:: Fragmento de la página ::

Adolfo Suárez. Su mente es la protagonista de la novela. Leemos su lucha denodada y ciega por llegar al poder, su capacidad de camaleón, su instinto para adivinar por dónde soplará mañana el aire, su salto del provincianismo cerrado de Ávila y Soria a las moquetas de Presidencia. Manipulador y también manipulado: sobre todo por la «mujer rubia» o por las órdenes de arriba (de muy arriba, de arriba del todo) que ella le obliga dulcemente a obedecer.

Carmen Díez de Rivera. La «mujer rubia». Herida por un cáncer. Hija biológica de Serrano Suñer. Destrozada al saber que su futuro esposo era en realidad su hermanastro. Muñidora de la Transición. Le dictan desde lo alto los pasos que debe dar Suárez. Hermosa, inaprensible, fuerte. Todo son insinuaciones en la novela sobre sus amantes altísimos, sobre si con Suárez sí o no.

Don Juan de Borbón. En un bar de carretera pacense, cerca de la frontera portuguesa, junto a Pedro Sainz Rodríguez (amigo de Franco en Oviedo, como se dice), rodeados ambos y no reconocidos por parroquianos que comen calamares y reclaman tapas de chorizo, ven por la televisión el juramento de don Juan Carlos como rey, en 1969.

Felipe González y Alfonso Guerra. Llegan al poder con la pana a cuestas, asombrados de que los guardias civiles se cuadren a su paso. No terminan de creerse que esté ocurriendo aquello.

Francisco Franco. Vicent lo hace entrar por su propio pie (es decir, así lo imagina o lo ve o lo recuerda Suárez) en su tumba del Valle de los Caídos, el gigantesco mausoleo que hizo construir, casi un protagonista del relato.

Jesús Gil. Para iniciar su carrera hacia el dinero y el poder, se arroja a las ruedas del coche en que un general opusdeísta del Ejército circula despacio con su amante. Su pacto de silencio para evitar la publicidad negativísima que el caso traería al militar le abre las puertas.

José María Aznar. Está presente en dos fases: primero, como falangista joven, opositor, de novio por Logroño. Luego, en su apoteosis (y la de su urdidora esposa) social: la boda escurialense de su hija, capítulo en el que Vicent se muestra más valleinclanesco al describir la corte de los milagros que allí acudió.

Juan Carlos de Borbón, rey. ¿Era quien ordenaba desde arriba u otros le ordenaban? Amiguete de Suárez en jóvenes escapadas risueñas. Vicent, siempre que lo nombra, lo rodea de nieblas, de insinuaciones, de decir sin decir.

Lola Flores. Mujer racial española. Su comitiva fúnebre fue un espejo de España.

Mariano Rajoy. Aparece poco. Epígono de una situación. Siempre dominado por los acontecimientos, sin mando ni dotes.

Marquesa de Llanzol. Madre de Carmen Díez de Rivera, amante de Serrano Suñer. Mujer de rompe y rasga. Ofrece dinero a su hija para perderla de vista.

Ortega y Gasset, Xavier Zubiri. Filósofos en tiempos de nulas filosofías. Pensadores decorativos. Impagable la anécdota del primero cuando quiere seducir a la millonaria Ocampo en Argentina.

Pasionaria. Mujer racial española. Su comitiva fúnebre fue otro espejo de España.

Ramón Serrano Suñer. El padre biológico de la «mujer rubia». Castrense. El fascista nazi (sic) mejor uniformado y mejor repeinado. Frío. Su conversación con la «mujer rubia», su hija, espeluzna por su gelidez.

Sabino Fernández Campo. Aparece poco y con su segundo apellido transformado en un erróneo «Campos».

Santiago Carrillo. Comunista domado. Se cree muy ladino, pero es un político al que se domesticó fácilmente para desactivar su partido, el Partido.

Tierno Galván. El alcalde, el que nunca fue presidente de la III República. El socialista en busca del trozo de pastel. Sí, los travestidos lloraban en las aceras al paso de su féretro, con el rímel corrido.

:::

* Qué hacer *
Imprime sin cambios el texto sobre los personajes de la novela, empezando por «Lola Flores. Mujer» y siguiendo hasta «por su gelidez.». Los datos no tienen ningún papel aquí.

:: Datos de entrada ::

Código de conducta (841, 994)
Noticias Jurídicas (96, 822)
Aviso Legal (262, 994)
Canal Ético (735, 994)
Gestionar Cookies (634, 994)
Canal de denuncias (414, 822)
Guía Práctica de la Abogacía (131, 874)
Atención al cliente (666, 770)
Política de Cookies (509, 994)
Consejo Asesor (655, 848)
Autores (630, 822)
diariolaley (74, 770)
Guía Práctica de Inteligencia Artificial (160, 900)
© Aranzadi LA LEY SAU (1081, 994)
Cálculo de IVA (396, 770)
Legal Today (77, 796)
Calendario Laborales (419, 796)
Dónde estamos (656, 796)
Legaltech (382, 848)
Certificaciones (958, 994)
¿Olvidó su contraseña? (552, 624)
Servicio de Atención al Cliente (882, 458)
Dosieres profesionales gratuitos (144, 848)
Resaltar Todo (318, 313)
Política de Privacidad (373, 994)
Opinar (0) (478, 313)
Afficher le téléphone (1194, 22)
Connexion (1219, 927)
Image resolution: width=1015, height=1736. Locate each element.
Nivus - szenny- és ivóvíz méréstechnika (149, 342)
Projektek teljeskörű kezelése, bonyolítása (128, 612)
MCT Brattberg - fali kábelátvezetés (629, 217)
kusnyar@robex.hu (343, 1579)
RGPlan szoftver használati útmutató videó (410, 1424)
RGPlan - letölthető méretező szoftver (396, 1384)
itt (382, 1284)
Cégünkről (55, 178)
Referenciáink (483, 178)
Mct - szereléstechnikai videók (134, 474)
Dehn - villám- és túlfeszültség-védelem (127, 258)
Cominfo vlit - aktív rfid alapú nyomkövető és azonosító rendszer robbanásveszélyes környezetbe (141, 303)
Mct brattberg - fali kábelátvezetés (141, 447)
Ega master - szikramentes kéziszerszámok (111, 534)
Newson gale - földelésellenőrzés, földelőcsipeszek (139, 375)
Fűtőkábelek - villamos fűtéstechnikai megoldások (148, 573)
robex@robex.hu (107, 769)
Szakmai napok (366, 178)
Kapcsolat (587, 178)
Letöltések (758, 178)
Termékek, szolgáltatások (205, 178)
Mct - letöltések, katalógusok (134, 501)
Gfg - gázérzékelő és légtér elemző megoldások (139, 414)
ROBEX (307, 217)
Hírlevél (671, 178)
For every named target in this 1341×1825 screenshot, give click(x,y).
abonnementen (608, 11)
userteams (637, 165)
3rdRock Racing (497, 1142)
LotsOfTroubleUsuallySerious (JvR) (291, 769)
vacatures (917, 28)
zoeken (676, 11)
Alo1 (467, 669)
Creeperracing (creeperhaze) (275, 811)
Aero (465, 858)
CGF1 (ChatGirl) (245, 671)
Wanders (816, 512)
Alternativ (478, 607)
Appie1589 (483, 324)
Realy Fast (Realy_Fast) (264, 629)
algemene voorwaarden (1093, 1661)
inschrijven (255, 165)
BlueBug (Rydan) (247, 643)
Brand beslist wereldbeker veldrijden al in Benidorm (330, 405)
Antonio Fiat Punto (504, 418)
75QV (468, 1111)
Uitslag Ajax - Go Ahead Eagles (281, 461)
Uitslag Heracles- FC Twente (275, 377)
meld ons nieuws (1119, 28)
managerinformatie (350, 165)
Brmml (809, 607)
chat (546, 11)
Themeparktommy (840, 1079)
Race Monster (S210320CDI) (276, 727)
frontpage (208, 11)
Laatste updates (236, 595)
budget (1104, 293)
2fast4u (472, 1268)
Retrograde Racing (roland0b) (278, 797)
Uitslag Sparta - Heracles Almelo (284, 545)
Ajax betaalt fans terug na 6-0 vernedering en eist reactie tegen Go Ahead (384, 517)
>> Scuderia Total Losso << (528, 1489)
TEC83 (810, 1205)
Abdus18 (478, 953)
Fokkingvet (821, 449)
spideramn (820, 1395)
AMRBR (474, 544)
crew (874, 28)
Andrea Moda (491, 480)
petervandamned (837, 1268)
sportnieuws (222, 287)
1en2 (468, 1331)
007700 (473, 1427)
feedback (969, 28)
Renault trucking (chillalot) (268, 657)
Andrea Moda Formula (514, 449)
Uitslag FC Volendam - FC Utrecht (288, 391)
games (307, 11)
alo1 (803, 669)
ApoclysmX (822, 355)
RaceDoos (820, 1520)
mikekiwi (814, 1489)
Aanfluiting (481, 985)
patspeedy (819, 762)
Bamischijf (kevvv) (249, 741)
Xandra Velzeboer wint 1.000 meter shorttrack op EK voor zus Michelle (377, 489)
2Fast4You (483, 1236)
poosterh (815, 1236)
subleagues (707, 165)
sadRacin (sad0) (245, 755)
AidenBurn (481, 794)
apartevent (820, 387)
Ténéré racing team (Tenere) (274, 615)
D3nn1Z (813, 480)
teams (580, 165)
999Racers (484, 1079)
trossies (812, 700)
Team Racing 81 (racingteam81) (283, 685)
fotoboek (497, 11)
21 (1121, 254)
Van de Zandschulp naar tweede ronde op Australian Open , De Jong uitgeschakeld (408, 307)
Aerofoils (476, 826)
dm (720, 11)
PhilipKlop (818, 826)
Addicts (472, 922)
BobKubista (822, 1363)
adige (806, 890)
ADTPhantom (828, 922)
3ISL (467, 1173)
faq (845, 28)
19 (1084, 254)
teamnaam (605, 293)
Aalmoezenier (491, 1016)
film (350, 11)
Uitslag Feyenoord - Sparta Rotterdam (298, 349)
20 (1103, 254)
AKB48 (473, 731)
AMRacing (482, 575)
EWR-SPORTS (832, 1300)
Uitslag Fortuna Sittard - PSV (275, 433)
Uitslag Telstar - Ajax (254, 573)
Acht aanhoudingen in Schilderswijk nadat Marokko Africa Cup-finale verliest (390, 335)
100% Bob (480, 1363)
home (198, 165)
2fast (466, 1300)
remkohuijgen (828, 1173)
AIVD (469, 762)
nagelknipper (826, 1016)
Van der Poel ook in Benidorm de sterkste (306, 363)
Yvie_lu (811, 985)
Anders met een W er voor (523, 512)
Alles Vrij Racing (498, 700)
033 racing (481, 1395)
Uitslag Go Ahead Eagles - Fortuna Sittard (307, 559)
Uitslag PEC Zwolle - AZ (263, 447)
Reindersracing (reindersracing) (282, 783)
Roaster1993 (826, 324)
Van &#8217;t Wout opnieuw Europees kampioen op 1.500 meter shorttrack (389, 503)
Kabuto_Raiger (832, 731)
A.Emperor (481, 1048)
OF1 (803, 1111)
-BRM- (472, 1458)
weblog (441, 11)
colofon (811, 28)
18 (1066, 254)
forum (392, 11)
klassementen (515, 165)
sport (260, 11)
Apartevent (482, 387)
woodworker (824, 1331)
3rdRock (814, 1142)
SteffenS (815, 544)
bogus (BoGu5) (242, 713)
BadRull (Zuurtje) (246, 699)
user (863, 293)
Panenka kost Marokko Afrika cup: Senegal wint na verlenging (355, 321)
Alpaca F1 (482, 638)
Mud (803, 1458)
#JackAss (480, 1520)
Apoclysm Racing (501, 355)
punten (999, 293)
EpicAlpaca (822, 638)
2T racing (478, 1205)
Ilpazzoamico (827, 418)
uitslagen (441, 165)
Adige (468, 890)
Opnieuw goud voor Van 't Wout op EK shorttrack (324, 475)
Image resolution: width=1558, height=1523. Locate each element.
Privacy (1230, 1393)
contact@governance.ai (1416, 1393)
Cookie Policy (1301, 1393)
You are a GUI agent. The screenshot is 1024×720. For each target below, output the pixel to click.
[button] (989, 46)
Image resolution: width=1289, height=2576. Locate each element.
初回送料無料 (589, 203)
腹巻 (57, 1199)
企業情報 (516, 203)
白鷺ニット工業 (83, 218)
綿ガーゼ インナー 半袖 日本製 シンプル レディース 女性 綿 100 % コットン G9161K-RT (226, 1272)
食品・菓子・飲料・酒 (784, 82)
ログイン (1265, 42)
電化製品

:::

* Solución *
Lola Flores. Mujer racial española. Su comitiva fúnebre fue un espejo de España.

Mariano Rajoy. Aparece poco. Epígono de una situación. Siempre dominado por los acontecimientos, sin mando ni dotes.

Marquesa de Llanzol. Madre de Carmen Díez de Rivera, amante de Serrano Suñer. Mujer de rompe y rasga. Ofrece dinero a su hija para perderla de vista.

Ortega y Gasset, Xavier Zubiri. Filósofos en tiempos de nulas filosofías. Pensadores decorativos. Impagable la anécdota del primero cuando quiere seducir a la millonaria Ocampo en Argentina.

Pasionaria. Mujer racial española. Su comitiva fúnebre fue otro espejo de España.

Ramón Serrano Suñer. El padre biológico de la «mujer rubia». Castrense. El fascista nazi (sic) mejor uniformado y mejor repeinado. Frío. Su conversación con la «mujer rubia», su hija, espeluzna por su gelidez.